Restoration work involving 23 gravestones in the historic Old Jewish Cemetery in Prague was carried out this year by the Prague Jewish Museum, as part of its ongoing work in the cemetery.
The museum announced in a Facebook post that in addition to restoration work on the stones themselves, 20 gravestones were relocated from a corner of the cemetery where they had been incorrectly placed in the past.
A special crane was used to relocate nine of these to their original location in the cemetery; their original positions were determined by using historical sources, the museum said.
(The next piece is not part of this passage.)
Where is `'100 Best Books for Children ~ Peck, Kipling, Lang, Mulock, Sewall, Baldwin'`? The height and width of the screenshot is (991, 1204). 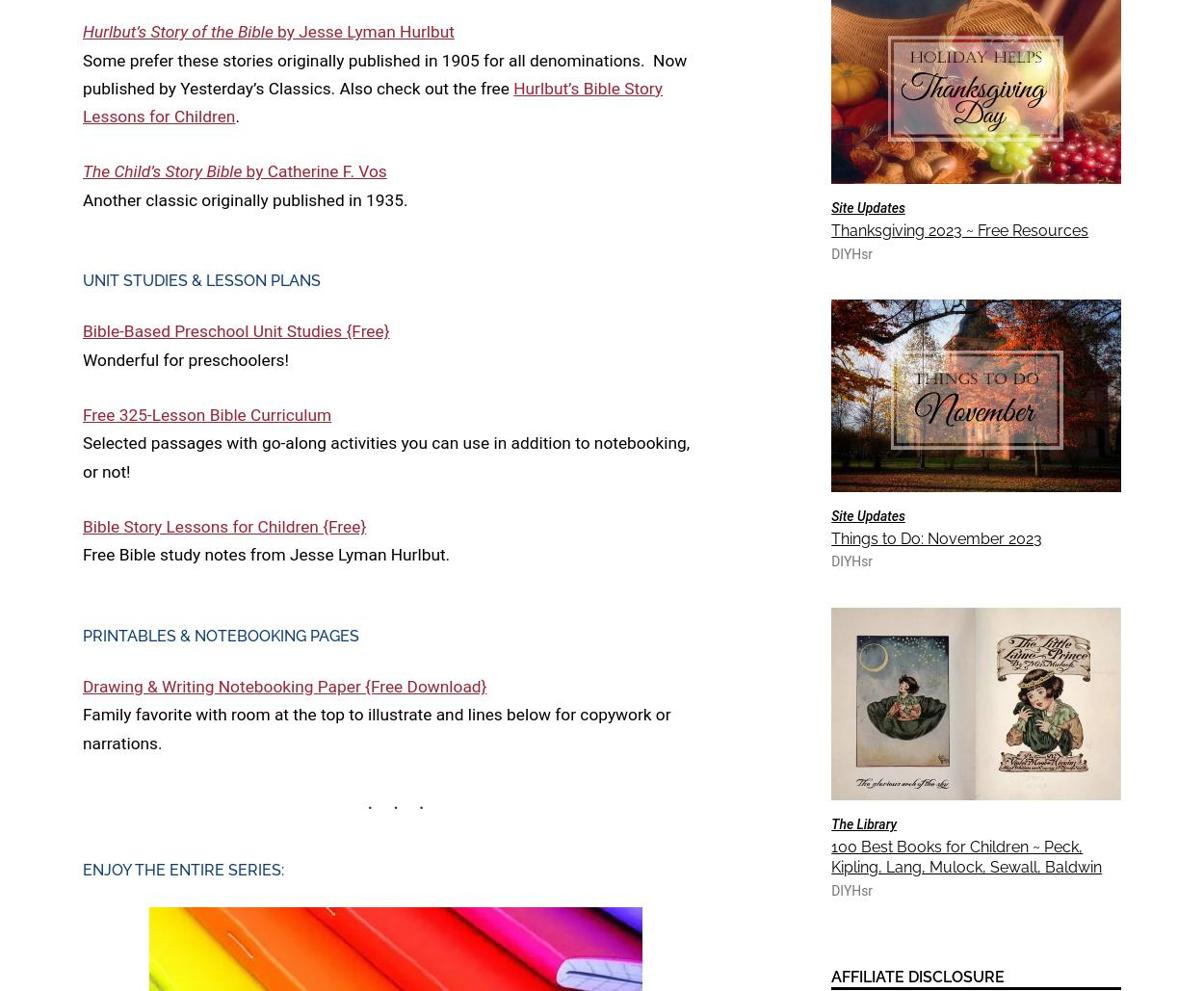 '100 Best Books for Children ~ Peck, Kipling, Lang, Mulock, Sewall, Baldwin' is located at coordinates (966, 856).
In addition, 11 gravestones were removed and taken across town to their original places in the old Jewish cemetery in Žižkov. It is assumed that these had been moved during the destruction of most of the Žižkov cemetery in the communist era,
The Žižkov cemetery was founded as a plague cemetery in the 17th century and used until 1890.
It was largely destroyed in early 1960s and then in the 1980s when the Czech TV tower was built there. A large part of the cemetery was dug up, tombstones were knocked down and broken and the rest of the cemetery was filled in and turned into a park. Only around one-fifth of the original cemetery still exists.
The Old Jewish cemetery was established in the early 15th century and functioned until 1787. Today it forms part of the Prague Jewish Museum. The restoration project was financed in cooperation with the Foundation for Holocaust Victims.